Page excerpt:

You've just hit the nail on the head. You only have to look at some of the threads over the last month or so to see why the antis probably consider us an easy target. I know its a big ask but as a community we really should put aside our differences and show a united front to a common enemy, we can always continue our internal politics and bickering at a later date after we've sorted the bunny hugging freak jobs.


----------



## Pete Q (Dec 4, 2007)

Issa said:


> You've just hit the nail on the head. You only have to look at some of the threads over the last month or so to see why the antis probably consider us an easy target. I know its a big ask but as a community we really should put aside our differences and show a united front to a common enemy, we can always continue our internal politics and bickering at a later date after we've sorted the bunny hugging freak jobs.


 Totally right.


----------



## KING_GONZO (Apr 21, 2009)

how do you put the banner in your sig?????


----------



## Forestjewel (Aug 16, 2007)

I was asked to remove mine


----------



## t-bo (Jan 26, 2005)

Forestjewel said:


> I was asked to remove mine


I think that was probably because it was just a signature link to another forum, didnt have any info on supporting the cause.. just information coming soon.

RFUK is obviously keen to support and promote the cause and the FBH in anyway we can! Im all up for the OP's suggestion of working together to increase awareness. All suggestions welcome! when will the FHB site be up and running again?


----------



## rum&coke (Apr 19, 2009)

I think we all need to band together a little bit better ,we can all be a bit quick to jump on the lynching bandwagon over small things, This must give the antis loads of ammo when we are quick to call other keepers crule.
We need to try and stick up for ourselfs a bit as the APH know reptile keeping dont get much sympathy from the public as reptiles are not cute like puppy and kittens.
They think we are an easy target we need to let them know we are not


----------



## hogboy (Aug 22, 2006)

If these NutJobs ever get their way, and it is possible they could do a lot of damage to our beloved hobby, the linking of other forums will be the least of our problems.

Data:
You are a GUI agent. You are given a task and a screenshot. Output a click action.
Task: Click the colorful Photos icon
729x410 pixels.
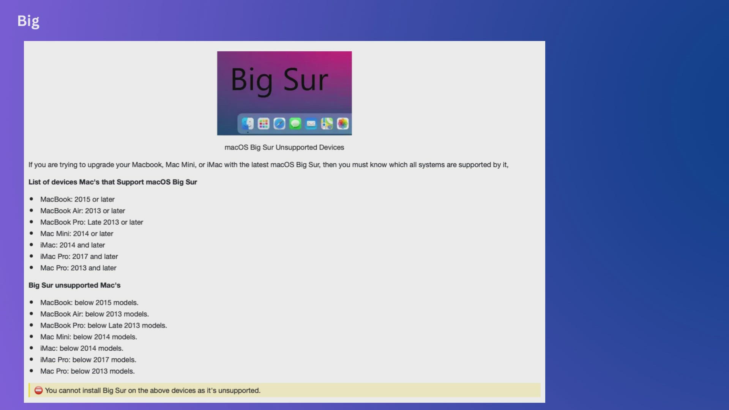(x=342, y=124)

Tasks to complete:
[A] In the forum thread, what reason does rum&coke give for reptile keeping getting little sympathy from the public?
[B] Reproduce the part of the forum thread starting with "I think that" and going on through "information coming soon.".

Answers to each task:
[A] Reptiles are not cute like puppies and kittens.

[B]
I think that was probably because it was just a signature link to another forum, didnt have any info on supporting the cause.. just information coming soon.